Although epidemiological studies usually describe colonization of an individual with only one subtype of Blastocystis sp. [8, 19, 21], mixed subtype colonization appears to be more common [17, 22, 29]. This situation is in part caused by limitations of some of the current molecular tools, which preferentially amplify the predominant subtypes present in a sample [11]. Here, the NGS-based approach showed higher sensitivity in determining mixed subtype colonization than a combination of methods, such as conventional PCR and Sanger sequencing (for more details see Lhotská et al. [8]). While Lhotská et al. [8] revealed a single case of mixed infection, NGS detected five more cases of mixed colonisation.

From a diagnostic point-of-view, our results support the fact that qPCR is the most suitable method for detecting the presence of Blastocystis. NGS alone cannot achieve qPCR sensitivity, mainly due to the known signal crosstalk between individual samples in a sequencing run (e.g., [10]). Although this issue can be alleviated by using unique dual indexing, it cannot be eliminated. Therefore, very low read counts do not necessarily indicate presence of the organism. Thus, the role of NGS in Blastocystis diagnostics is primarily in the determination of its subtypes and disentangling mixed colonizations. Of the 83 total qPCR-positive samples, the NGS revealed subtypes in 69 samples.

Conclusion

To understand the epidemiology of Blastocystis sp., it is necessary to establish a gold standard method for detection and subtype differentiation. A review of the Blastocystis literature so far suggests that detection and differentiation has not yet been harmonized [22]. The findings of the present study showed that qPCR is a suitable tool for the highly sensitive detection of Blastocystis sp., and the NGS approach enables accurate assessment of subtype diversity, in particular, mixed subtype colonization. We believe that the combination of these two approaches will be beneficial for future epidemiological surveys and surveillance studies on Blastocystis.
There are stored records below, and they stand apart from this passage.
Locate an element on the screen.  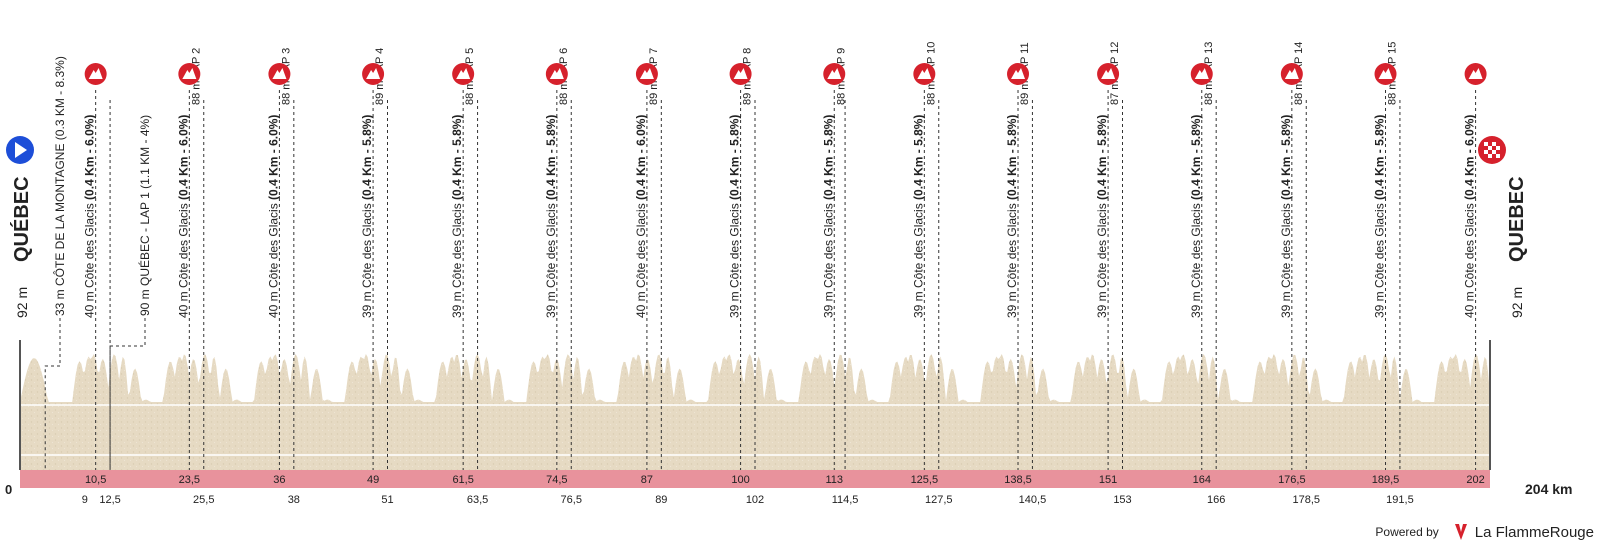
km-lower-label: 102 is located at coordinates (755, 500).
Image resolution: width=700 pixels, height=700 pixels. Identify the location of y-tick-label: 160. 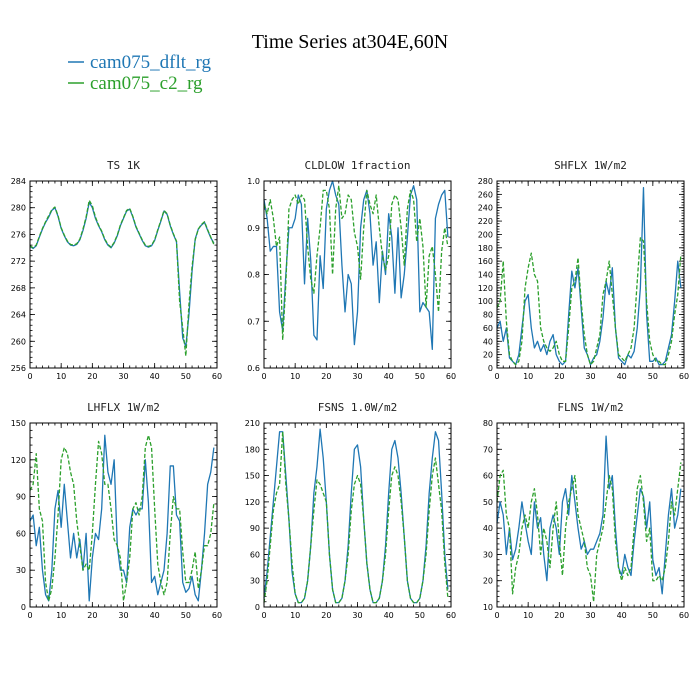
(486, 262).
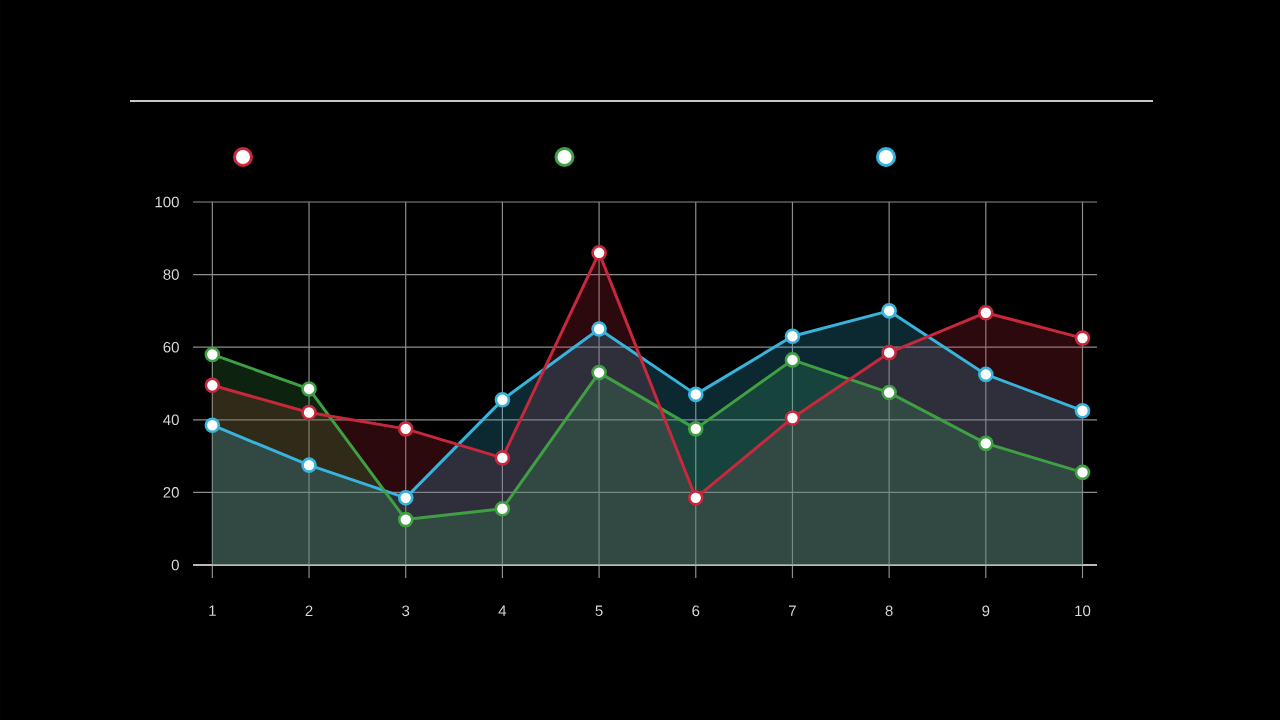 The image size is (1280, 720). Describe the element at coordinates (889, 611) in the screenshot. I see `x-tick-label: 8` at that location.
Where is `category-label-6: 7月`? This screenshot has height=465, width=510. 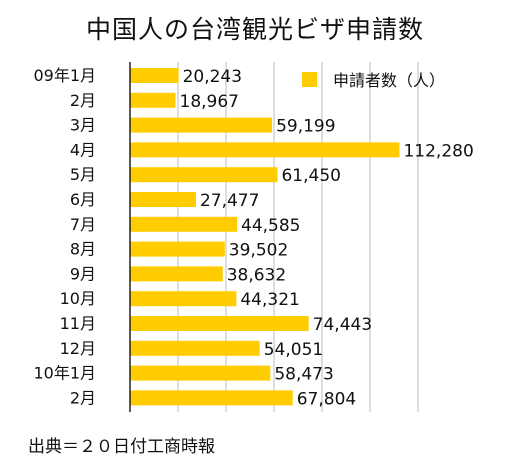 category-label-6: 7月 is located at coordinates (83, 224).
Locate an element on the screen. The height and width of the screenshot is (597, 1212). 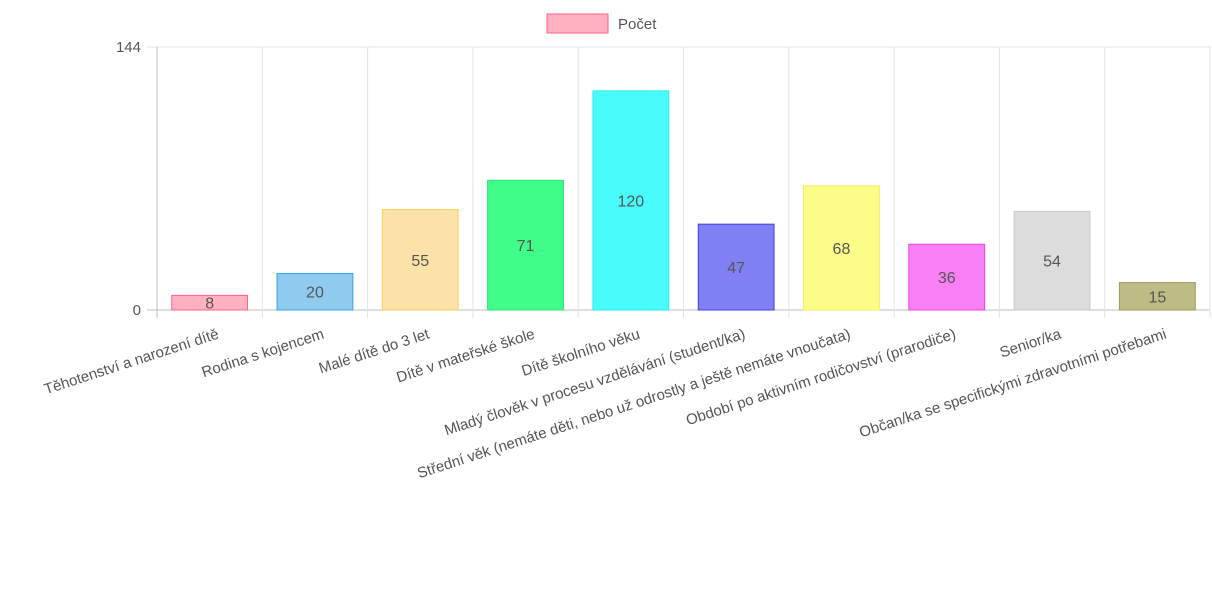
x-tick-label: Rodina s kojencem is located at coordinates (264, 354).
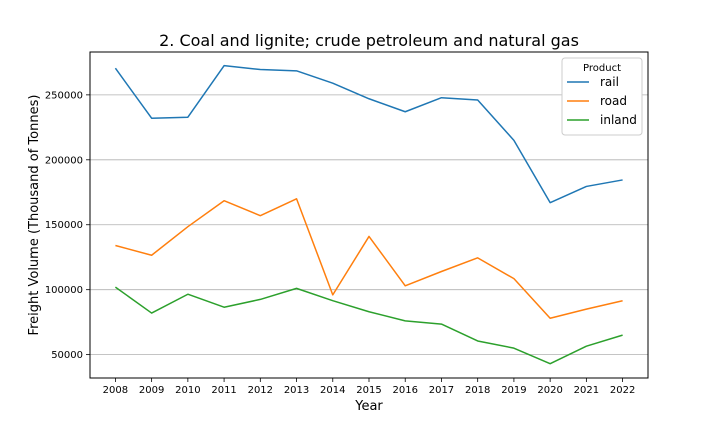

The Supplementary materials of this article are available at https://www.parasite-journal.org/10.1051/parasite/2022029/olm.

Supplementary data 1: Detailed description of the next-generation sequencing protocol for Blastocystis.

Supplementary data 2: Quantification curve used in qPCR diagnostic protocol for evaluation of the fecal Blastocystis load in human DNA samples (in LightCycler LC 480 I; Roche, Basel, Switzerland). The curve was set in the range of 100 to 105 cells per 1 qPCR reaction based on the Blastocystis ST3 culture.